> WRITTEN PROBLEM
Answer these questions about the passage on speech perception:
(a) According to the opening summary, how does the effect of context on phonetic categorization change as the listener becomes familiar with a talker's phonetic characteristics?
(b) In the Borsky et al. (1998) example, which word is an ambiguous sound more likely to be classified as in "The boy milked the ___"?
(c) In the Lev-Ari work, what picture did listeners accept as the referent for fairy when it was spoken by a non-native talker?

> SOURCE EXCERPT
┄┄┄┄┄┄┄┄┄┄┄┄┄┄┄┄┄┄┄┄

Higher-level factors, including the contextual plausibility of competing word candidates, interact with lower-level phonetic cues to influence how listeners interpret the speech signal. This work shows that listeners' phonetic categorization (e.g., coat versus goat) is more heavily influenced by sentential context when listening to a non-native versus native talker. Further, the effect of context on phonetic categorization decreases as the listener becomes familiar with the talker's phonetic characteristics, for both native and non-native talkers. Overall, results suggest that listeners adjust their perceptual strategies to optimize accurate perception of a talker's message.
1. Introduction
Speech perception requires the integration of multiple sources of information, from lower-level (acoustic) to higher-level (e.g., lexical, syntactic, social) cues (e.g., Ganong, 1980). For example, Borsky et al. (1998) found that listeners perceive speech sounds differently based on the context of the surrounding sentence, such that a word that is phonetically ambiguous between goat and coat is more likely to be classified as goat in “The boy milked the ___,” but as coat in “The girl put on the ___.” In this paper, we test (1) whether listeners rely more on sentential context when processing foreign-accented speech, and (2) whether listeners reweight contextual vs acoustic cues as they become familiar with the phonetic characteristics of a talker. In doing so, we examine a relatively unexplored strategy that listeners may adopt to optimize adaptation to new talkers or accents: adjusting the relative reliance on higher- vs lower-level cues.
Listeners' weighting of higher- vs lower-level cues varies based on properties of the signal. Gianakas and Winn (2016), for example, report a larger influence of higher-level, lexical cues in phonetic categorization when the acoustic signal is degraded via noise-vocoding. At the same time, listeners' knowledge and/or stereotypes about talker characteristics influence speech perception independently of acoustics, such that acoustically identical sounds can be interpreted differently based on social factors such as the talker's perceived gender (e.g., Strand and Johnson, 1996). When a listener expects the talker's phonetic features to be unreliable because they are a non-native speaker, they may therefore decrease their reliance on the acoustic signal, and, in turn, place more emphasis on higher-level cues.
Work by Lev-Ari (2015) suggests that listeners do indeed adjust their comprehension strategies based on different expectations for non-native talkers. Specifically, Lev-Ari proposes that listeners have “less detailed” linguistic representations for non-native talkers and compensate with heavier reliance on high-level, contextual information. For example, listeners accepted a picture of a mermaid as referent for [fɛɹi] (fairy) when the word was spoken by a non-native talker who was prone to talking about mythical creatures, even when a more correct referent (a ferry boat) was present. Although this work is in the lexical domain, the same reasoning extends to phonetic perception: phonetic non-prototypicality is a defining characteristic of non-native speech, so paying less attention to low-level acoustic cues and putting more weight on higher-level contextual cues may be a good strategy for accurately interpreting the message of a talker with a non-native accent.

┄┄┄┄┄┄┄┄┄┄┄┄┄┄┄┄┄┄┄┄

> MATERIAL PROVIDED
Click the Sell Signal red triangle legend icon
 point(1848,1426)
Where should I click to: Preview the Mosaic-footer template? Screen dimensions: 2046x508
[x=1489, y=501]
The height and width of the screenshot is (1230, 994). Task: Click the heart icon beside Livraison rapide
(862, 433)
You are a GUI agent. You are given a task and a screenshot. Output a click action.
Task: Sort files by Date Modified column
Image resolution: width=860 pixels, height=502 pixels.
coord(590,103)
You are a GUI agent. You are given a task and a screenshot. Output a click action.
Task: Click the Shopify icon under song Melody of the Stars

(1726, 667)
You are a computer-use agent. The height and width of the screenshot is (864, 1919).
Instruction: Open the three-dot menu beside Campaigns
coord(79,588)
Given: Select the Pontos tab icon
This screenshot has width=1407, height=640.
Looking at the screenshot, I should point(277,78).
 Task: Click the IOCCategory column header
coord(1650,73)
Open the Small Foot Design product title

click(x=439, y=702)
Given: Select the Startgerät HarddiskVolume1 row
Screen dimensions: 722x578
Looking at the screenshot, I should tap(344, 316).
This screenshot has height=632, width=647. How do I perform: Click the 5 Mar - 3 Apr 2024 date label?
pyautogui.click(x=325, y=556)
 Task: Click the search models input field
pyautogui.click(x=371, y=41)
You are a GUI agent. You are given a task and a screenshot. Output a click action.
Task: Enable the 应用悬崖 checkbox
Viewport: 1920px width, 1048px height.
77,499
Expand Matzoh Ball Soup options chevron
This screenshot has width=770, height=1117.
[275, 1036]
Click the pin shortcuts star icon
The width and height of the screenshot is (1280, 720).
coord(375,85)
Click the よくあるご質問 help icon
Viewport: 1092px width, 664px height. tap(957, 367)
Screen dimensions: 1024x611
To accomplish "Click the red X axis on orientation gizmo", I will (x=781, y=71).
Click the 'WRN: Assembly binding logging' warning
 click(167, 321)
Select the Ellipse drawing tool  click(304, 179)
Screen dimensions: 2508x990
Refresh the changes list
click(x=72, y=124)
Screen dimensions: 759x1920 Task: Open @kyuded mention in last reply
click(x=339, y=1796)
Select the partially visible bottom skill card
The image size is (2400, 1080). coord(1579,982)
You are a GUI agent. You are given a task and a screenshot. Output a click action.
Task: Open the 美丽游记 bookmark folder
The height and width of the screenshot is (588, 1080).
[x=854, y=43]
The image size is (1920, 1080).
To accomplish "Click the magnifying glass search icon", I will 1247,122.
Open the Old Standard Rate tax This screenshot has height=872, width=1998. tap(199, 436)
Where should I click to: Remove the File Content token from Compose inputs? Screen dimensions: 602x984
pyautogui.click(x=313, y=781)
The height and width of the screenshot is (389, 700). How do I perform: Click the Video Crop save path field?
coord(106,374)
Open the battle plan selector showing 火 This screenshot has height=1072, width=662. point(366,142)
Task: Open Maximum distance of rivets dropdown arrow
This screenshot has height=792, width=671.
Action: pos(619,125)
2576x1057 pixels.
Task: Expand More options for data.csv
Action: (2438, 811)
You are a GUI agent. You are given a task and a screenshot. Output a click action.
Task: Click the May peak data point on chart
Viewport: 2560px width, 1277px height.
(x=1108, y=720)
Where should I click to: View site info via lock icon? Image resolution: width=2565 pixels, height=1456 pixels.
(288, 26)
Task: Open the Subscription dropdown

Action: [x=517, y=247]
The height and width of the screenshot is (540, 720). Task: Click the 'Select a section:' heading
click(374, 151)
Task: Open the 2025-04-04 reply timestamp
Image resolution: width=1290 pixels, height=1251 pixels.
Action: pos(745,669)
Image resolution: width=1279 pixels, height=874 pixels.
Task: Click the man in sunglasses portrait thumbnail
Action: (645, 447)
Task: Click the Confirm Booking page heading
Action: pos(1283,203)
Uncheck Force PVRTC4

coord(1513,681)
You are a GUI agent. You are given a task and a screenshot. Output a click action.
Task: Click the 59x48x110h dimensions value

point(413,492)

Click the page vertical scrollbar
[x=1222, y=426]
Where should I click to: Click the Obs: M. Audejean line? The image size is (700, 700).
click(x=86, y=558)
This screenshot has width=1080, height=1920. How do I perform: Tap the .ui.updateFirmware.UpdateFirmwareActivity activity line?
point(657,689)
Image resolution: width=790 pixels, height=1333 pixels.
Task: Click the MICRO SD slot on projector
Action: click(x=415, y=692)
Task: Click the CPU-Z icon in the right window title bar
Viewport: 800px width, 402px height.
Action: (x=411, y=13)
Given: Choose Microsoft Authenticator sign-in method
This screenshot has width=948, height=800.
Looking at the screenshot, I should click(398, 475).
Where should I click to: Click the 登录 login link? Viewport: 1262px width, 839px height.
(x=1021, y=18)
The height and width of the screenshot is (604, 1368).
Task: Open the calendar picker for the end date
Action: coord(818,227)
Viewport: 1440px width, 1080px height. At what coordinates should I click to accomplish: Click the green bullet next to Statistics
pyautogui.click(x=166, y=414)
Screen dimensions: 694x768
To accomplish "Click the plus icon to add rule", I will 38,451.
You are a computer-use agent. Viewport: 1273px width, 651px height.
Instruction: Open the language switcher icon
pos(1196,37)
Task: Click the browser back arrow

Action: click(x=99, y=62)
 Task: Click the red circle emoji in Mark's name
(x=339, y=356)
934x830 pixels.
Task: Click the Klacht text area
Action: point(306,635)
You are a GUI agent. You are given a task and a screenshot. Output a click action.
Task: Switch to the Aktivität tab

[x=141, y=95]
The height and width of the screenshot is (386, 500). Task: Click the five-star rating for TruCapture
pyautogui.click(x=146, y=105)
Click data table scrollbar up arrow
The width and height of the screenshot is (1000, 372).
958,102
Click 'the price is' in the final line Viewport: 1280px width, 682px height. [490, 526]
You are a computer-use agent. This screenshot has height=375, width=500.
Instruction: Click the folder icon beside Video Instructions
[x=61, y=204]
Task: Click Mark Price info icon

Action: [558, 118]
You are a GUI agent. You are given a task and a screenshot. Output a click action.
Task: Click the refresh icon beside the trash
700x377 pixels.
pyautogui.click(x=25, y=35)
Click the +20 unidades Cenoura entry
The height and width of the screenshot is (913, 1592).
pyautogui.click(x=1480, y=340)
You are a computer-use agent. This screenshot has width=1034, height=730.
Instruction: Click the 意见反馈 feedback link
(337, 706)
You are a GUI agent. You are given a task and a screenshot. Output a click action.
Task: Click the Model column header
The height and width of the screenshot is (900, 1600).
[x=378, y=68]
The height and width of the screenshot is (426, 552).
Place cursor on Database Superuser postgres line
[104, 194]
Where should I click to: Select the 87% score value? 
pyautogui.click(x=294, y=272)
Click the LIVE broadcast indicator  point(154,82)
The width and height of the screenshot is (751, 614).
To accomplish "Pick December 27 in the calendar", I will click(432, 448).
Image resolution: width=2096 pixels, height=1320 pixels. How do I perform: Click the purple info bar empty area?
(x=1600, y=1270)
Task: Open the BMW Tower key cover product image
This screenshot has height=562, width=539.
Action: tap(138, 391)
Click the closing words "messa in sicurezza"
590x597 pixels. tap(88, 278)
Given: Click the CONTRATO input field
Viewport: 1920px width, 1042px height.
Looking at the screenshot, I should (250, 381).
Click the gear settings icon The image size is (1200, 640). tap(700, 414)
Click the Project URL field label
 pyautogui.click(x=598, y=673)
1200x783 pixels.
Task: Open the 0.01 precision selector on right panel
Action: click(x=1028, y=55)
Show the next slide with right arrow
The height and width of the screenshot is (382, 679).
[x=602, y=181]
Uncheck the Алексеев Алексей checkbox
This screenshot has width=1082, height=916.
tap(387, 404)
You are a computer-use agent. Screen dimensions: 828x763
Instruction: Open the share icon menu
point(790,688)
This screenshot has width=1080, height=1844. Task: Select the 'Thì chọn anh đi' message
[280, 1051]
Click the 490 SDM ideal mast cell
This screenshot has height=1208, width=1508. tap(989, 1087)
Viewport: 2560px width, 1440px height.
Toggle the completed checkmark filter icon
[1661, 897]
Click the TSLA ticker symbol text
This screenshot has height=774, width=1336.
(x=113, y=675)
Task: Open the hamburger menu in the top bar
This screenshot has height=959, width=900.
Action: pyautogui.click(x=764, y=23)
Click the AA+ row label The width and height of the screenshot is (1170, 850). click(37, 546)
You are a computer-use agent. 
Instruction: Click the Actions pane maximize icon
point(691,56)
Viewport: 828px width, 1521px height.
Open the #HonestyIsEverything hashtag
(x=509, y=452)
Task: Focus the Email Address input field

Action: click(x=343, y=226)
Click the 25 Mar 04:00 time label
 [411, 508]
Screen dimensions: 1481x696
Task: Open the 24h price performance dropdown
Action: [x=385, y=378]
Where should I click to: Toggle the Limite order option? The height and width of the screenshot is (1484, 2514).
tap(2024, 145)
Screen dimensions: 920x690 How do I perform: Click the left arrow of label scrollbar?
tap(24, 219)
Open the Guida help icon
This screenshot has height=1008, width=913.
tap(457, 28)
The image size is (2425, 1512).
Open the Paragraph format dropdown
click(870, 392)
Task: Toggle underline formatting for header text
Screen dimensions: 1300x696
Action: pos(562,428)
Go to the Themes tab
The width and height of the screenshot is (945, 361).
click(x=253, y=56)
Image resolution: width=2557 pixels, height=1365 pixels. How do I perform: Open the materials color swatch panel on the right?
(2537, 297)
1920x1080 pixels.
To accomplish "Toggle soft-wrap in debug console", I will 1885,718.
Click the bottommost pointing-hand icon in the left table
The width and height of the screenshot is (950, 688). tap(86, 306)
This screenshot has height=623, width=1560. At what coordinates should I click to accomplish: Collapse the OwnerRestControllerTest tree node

┄┄┄┄┄┄┄┄┄┄┄┄┄┄┄┄┄┄┄┄

> TASK OUTPUT
(a) It decreases, for both native and non-native talkers.
(b) Goat.
(c) A picture of a mermaid.